Election fraud: how many unsolved crimes are there and can Elections Canada get to the bottom of them?

Lately, a lot of allegations have been made that there were election irregularities and some outright crimes committed in the 2011 election.  What we do not know is who was responsible.

But we may be dealing with a serial offender, or offenders.  When one thinks about the election skulduggery of the last six years, it is clear that Canada does a poor job of getting to the bottom of some serious crimes.

Here’s a short list of the ones that still bother me.  They remain unsolved.

  1. RCMP interference in the 2006 election. (Remember Zaccardelli issuing a press release about looking into NDP charges that the Liberals had leaked details about the income trust taxation issue? There was nothing to it, but it arguably changed the outcome of the election.)  Issuing a press release in an election campaign was a violation of RCMP normal practice.  Naming a Finance Minister in the release was unheard of. The Public Complaints Commission for the RCMP, under its director Paul Kennedy, tried to question former RCMP Commissioner Guiliano Zaccardelli.  Zaccardelli refused to be questioned and Kennedy lacked subpoena powers.  No one knows if there was any political involvement, inducement or pay-off involved. Zaccardelli is now a senior Interpol officer in Lyon, France.
  2. How hard did the Conservatives try to bring down the Martin government in spring 2005?  Did the effort include the offer of a million dollar life insurance policy to Chuck Cadman?  It was alleged, there was a tape.  What happened to the investigation?  If it happened, it was illegal.
  3. The Conservative campaign in the Nova Scotia riding of Cumberland-Colchester-Musquodoboit Valley in 2008.  Courageous MP Bill Casey had been expelled from the Conservative caucus for voting against the 2008 budget which violated the contract with NS, known as the “Atlantic Accord.”   In 2008, Casey ran as an Independent.  The Conservative Candidate Joel Bernard left Stockwell Day’s office to challenge him. (In an interesting side-bar, the entire Conservative riding association insisted that Bill Casey was their candidate. The Conservative Party fired the whole of the local executive and appointed a secret group to chose their candidate.)  Casey was re-elected handily.  After the election, Casey learned that Bernard’s campaign had gone to the RCMP and alleged that Casey had embezzled funds from the Conservative riding association.  There was no truth to such charges, but it also emerged that efforts had been made to peddle the story to the local media during the election.  Media did not cover it because Casey’s reputation for integrity made it too implausible to treat seriously.  But making unsubstantiated allegations and wasting RCMP resources were themselves possibly criminal acts.
  4. In 2008, well-documented robocalls were made into the riding I now hold —  Saanich-Gulf Islands.  There are many details of this case in my previous blogs.  It was clearly illegal.  The automated calls claimed to be from the NDP and demonstrably were not. The home fax line of the NDP riding association president had been “spoofed.” (So that his number appeared to be the source of the calls.)  Calls were made that urged citizens to vote for the NDP candidate who had withdrawn from the race.  The robocalls may well have changed the outcome of the election.  Yet, Elections Canada dropped the case and ruled no laws had been broken.
  5. Were Larry Smith and Fabian Manning given any promises that if they left the Senate to run for a Commons seat in 2011, and were to lose, they would be re-appointed to the Senate?  Both Conservative Senators vied for a seat, one in Montreal, the other in Newfoundland.  Both lost and were re-appointed to the Senate within weeks of the May 2, 2011 election.  Democracy Watch demanded an investigation as, if such a promise was made, it violated the Criminal Code.
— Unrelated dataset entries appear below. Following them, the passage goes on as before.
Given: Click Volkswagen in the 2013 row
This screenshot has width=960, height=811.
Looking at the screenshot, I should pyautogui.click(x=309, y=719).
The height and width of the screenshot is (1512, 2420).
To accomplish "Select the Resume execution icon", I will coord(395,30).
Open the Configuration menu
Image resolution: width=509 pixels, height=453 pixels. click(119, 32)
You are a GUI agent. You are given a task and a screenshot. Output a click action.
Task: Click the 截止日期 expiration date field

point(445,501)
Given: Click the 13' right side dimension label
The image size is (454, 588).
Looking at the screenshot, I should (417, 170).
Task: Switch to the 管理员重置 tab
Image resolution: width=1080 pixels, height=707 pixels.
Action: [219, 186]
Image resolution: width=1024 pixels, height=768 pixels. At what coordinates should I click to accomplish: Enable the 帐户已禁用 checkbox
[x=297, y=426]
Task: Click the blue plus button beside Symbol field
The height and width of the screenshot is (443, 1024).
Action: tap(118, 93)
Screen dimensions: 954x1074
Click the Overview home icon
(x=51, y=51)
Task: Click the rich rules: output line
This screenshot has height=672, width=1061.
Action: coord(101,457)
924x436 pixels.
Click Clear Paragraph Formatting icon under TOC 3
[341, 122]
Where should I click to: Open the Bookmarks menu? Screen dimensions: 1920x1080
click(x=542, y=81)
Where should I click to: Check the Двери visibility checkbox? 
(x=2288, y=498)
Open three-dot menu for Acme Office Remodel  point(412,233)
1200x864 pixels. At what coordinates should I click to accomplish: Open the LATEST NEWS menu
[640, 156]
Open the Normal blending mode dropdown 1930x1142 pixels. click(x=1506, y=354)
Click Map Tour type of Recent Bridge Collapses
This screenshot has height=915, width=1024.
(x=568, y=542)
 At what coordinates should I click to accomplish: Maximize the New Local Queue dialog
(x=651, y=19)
Add these to the spate of calls in 2011 designed to misdirect voters to non-existent polling places, the allegations of a secret Conservative bank account in Vaughn.  Add to that the legal, but unethical, use of “voter suppression” techniques – attack ads, writ periods at the legal minimum length, disgusting behaviour in the House of Commons – and you have a toxic recipe for poisoning democracy. 

Canadians must not allow allegations of serious election crimes to be swept under the carpet once again.  It may that the guilty party is a “win at all costs” attitude; an acceptance of the morally bankrupt idea that anything goes and the only sin is getting caught.

We need to know and we need to stop it.